Bei der Planung für die internationale Rettungsaktion für die Bürger von Mariupol gebe es bereits konkrete Gespräche mit dem Bürgermeister sowie eine Abstimmung mit dem ukrainischen Präsidenten Wolodomyr Selenskyj, sagte Macron. Eine Absprache sei nun auch mit Russland erforderlich, dessen Truppen die Stadt seit Wochen belagern.
Zehn Fluchtkorridore vereinbart
Die stellvertretende Ministerpräsidentin Iryna Vereshchuk gab zudem bekannt, dass für heute eine Einigung über die Einrichtung von zehn Fluchtkorridoren zur Evakuierung von Zivilisten aus den Brennpunkten der Frontlinie in ukrainischen Städten erzielt wurde. Die Korridore liegen im Umland Kiews und im ostukrainischen Gebiet Luhansk.

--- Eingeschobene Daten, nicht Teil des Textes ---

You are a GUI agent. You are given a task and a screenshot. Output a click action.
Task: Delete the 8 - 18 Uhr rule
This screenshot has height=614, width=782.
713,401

Im Staatsfernsehen sagte sie, dass Zivilisten, die Mariupol verlassen wollten, dies allerdings in Privatfahrzeugen tun müssten, da die russischen Streitkräfte keine Busse durch ihre Kontrollpunkte rund um die Hafenstadt lassen würden.
Lage "absolut tragisch"
Nach Angaben von Präsident Selenskyi ist die Lage in der Stadt weiterhin "absolut tragisch". In einer Videobotschaft in der Nacht warf er Russland vor, Hilfe für Zivilisten in Mariupol zu blockieren. Bislang sei es gelungen, etwas mehr als 26.000 Zivilisten aus der heftig umkämpften Stadt zu bringen. Vize-Ministerpräsidentin Wereschtschuk sagte im nationalen Fernsehen, dass noch mehr als 100.000 Menschen aus Mariupol gebracht werden müssen.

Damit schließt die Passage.